• Document extract:
---*---

There’s More Than One Way To Be A Sissy.

The always wonderful GayProf wrote an interesting piece about the media’s obsession with the Larry Craig scandal and what that may tell us about how society views gays. It’s an excellent post. In that post, GayProf provided a link to another post by Kenneth Hill. I thought Kenneth made some excellent points. However, I didn’t buy it. Actually, it kind of irritated me. And here’s a passage from that post that essentially sums up the tone of the article,

Basically . . . people hate a sissy, aka anyone who acts too gay (read: too effeminate).
Please note that Kenneth discussed other issues and provided an overall compelling argument. But I found it devoid of true objectivity. In fact, this very statement and other comments made in the post seem to place gays into two categories—sissies and non-sissies. And, according to Kenneth, in order for gays to be free, we all need to accept our sissies. That’s a good point, but, again, I have major issue with this and other statements.

First of all, as most probably know but tend to forget, gay people are a very diverse group. The sissies that Kenneth speaks of probably represent a small minority of the gay population. Interestingly, this small sample seems to get a lot of attention. More about that a little later. My major beef with Kenneth’s piece is that he seems to ignore the fact that there’s more than one way to be a sissy, so to speak. Relative to many straight men, I’d be considered a big ol’ sissy. Now, that doesn’t mean I’m more effeminate than a fabulous drag queen. I’m actually considered straight-acting by most, but I will never deny that I have female-typical traits and interests. In fact, I celebrate those traits. I mean, have you read my blog? Check out the banner and some of the side bar pics.

---*---

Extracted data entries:
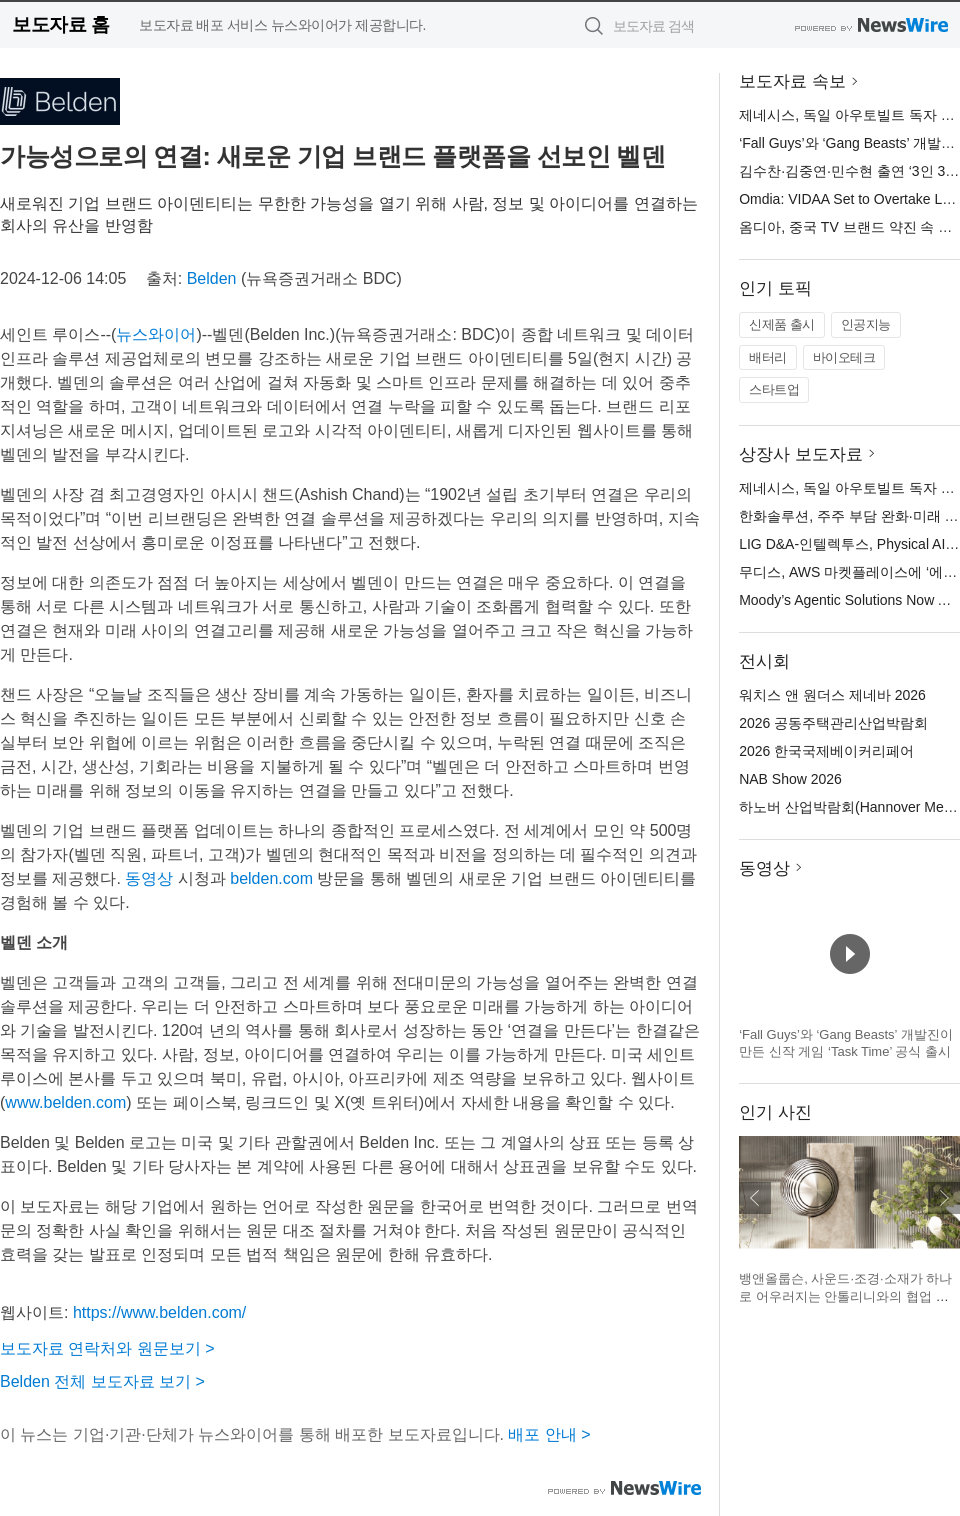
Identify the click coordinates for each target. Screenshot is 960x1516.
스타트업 (774, 389)
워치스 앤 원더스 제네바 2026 (832, 695)
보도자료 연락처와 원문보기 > (107, 1348)
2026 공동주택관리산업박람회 (833, 723)
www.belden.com (65, 1102)
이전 (755, 1198)
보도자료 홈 (60, 24)
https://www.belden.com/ (159, 1312)
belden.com (271, 878)
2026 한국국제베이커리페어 (826, 751)
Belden (212, 278)
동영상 (149, 878)
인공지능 (866, 324)
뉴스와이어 (156, 334)
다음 (944, 1198)
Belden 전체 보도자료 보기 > (102, 1381)
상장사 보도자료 (801, 454)
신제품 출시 (782, 324)
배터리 (768, 357)
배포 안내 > (549, 1434)
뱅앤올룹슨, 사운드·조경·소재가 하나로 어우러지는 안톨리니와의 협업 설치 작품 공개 (845, 1296)
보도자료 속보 (792, 81)
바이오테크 (844, 357)
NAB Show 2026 (790, 779)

---*---

• Job 1: Return the lines of the listing unchanged, beginning at its first line and stopping after the line that contains "바이오테크 (844, 357)". Leave the pictures out of your answer.
• Job 2: Supply the next part of the blog post about the different ways gay men can be sissies, starting right after its last sentence.

• Task result 1:
Identify the click coordinates for each target. Screenshot is 960x1516.
스타트업 (774, 389)
워치스 앤 원더스 제네바 2026 (832, 695)
보도자료 연락처와 원문보기 > (107, 1348)
2026 공동주택관리산업박람회 (833, 723)
www.belden.com (65, 1102)
이전 (755, 1198)
보도자료 홈 (60, 24)
https://www.belden.com/ (159, 1312)
belden.com (271, 878)
2026 한국국제베이커리페어 (826, 751)
Belden (212, 278)
동영상 (149, 878)
인공지능 (866, 324)
뉴스와이어 (156, 334)
다음 (944, 1198)
Belden 전체 보도자료 보기 > (102, 1381)
상장사 보도자료 (801, 454)
신제품 출시 (782, 324)
배터리 (768, 357)
배포 안내 > (549, 1434)
뱅앤올룹슨, 사운드·조경·소재가 하나로 어우러지는 안톨리니와의 협업 설치 작품 공개 (845, 1296)
보도자료 속보 (792, 81)
바이오테크 (844, 357)

• Task result 2:
I also don’t get what he means by too effeminate. I mean, I know what he’s talking about, but, again, I find that phrase a little off the mark. Gay men are first and foremost living, breathing mammals, and, in all sexually reproducing species, diversity is the rule rather than the exception. Sorry, I study animal behavior for a living; please bear with me. Anyway, my point is: Effeminate gay men are as diverse as any group of human beings or animals, for that matter. Whoever came up with this sissy/non-sissy dichotomy is just foolish and lazy.

Ok, I’ll admit that generalizing and keeping things simple can often be very effective and desirable, something John Kerry should know by now. However, I expect more from intelligent gay men. Why? Because these men are near and dear to my heart. And I have to say that I found it quite objectionable that Kenneth lumped Carson Kressley and Chris Crocker in the same category. Carson Kressley and youtube sensation Chris Crocker may seem identical on the surface, but when you really start to compares these two gay men, you will immediately see that they are as different as night and day. Chris seems to enjoy making vulgar comments, dancing provocatively, and doing other questionable things. Casron, on the other hand, has established himself as a respected television personality. His quippy comments and success as a fashionista have made him what he is today.

Finally, I’d like to comment about the homophobic statements directed at Chris Crocker. Of course, I think that’s deplorable. And it is a sad reminder that gay men who don’t conform to societal standards—gender norms and other rules—are often subjected to verbal and/or physical abuse. However, the behavior exhibited by Chris should not be considered gay-typical. Even straight women are subjected to hateful comments if they appear “too” sexual. In fact, Paris Hilton, a woman I can’t stand, is often bashed throughout the blogosphere. Yes, the media may often shower gay men like Chris Crocker with the wrong type of attention, and society can be harsh. There’s no question about that. But society also praises certain effeminate gay men (see Tim Gunn). What I’m trying to say is that being effeminate (or even too effeminate) isn’t the same thing as being histrionic (and effeminate). Again, there’s more than one way to be a sissy.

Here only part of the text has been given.